E. Aggregate Risks and Determination of Safety

EPA determines whether acute and chronic dietary pesticide exposures are safe by comparing aggregate exposure estimates to the acute PAD (aPAD) and chronic PAD (cPAD). For linear cancer risks, EPA calculates the lifetime probability of acquiring cancer given the estimated aggregate exposure. Short-, intermediate-, and chronic-term risks are evaluated by comparing the estimated aggregate food, water, and residential exposure to the appropriate PODs to ensure that an adequate MOE exists.

1. Acute risk. Using the exposure assumptions discussed in this unit for acute exposure, the acute dietary (food plus water) risk for the U.S. population utilizes 1.2% of the acute population-adjusted dose (aPAD) and 2.5% for children 1-2 years old, who had the highest exposure estimate. For females 13 to 49 years old, for which the Agency used a different endpoint, the acute risk utilized 23% of the aPAD.

2. Chronic risk. Using the exposure assumptions described in this unit for chronic exposure, EPA has concluded that chronic risk from pyrifluquinazon in food and water will utilize 13% of the cPAD for children 1-2 years old, the population subgroup receiving the greatest exposure. There are no residential uses for pyrifluquinazon.
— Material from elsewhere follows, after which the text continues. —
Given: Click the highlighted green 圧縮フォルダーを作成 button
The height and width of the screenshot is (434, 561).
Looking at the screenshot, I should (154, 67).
3. Short- and intermediate-term risk. The Agency's assessment of short- and intermediate-term risk aggregates short- and intermediate-term residential exposure plus chronic exposure to food and water (considered to be a background exposure level). Short- and intermediate-term adverse effects were identified; however, pyrifluquinazon is not registered for any use patterns that would result in short- or intermediate-term residential exposure. Because there is no residential exposure and chronic dietary exposure has already been assessed under the appropriately protective cPAD (which is at least as protective as the POD used to assess short-term risk), no further assessment of short- and intermediate-term risk is necessary, and EPA relies on the chronic dietary risk assessment for evaluating short- and intermediate-term risk for pyrifluquinazon.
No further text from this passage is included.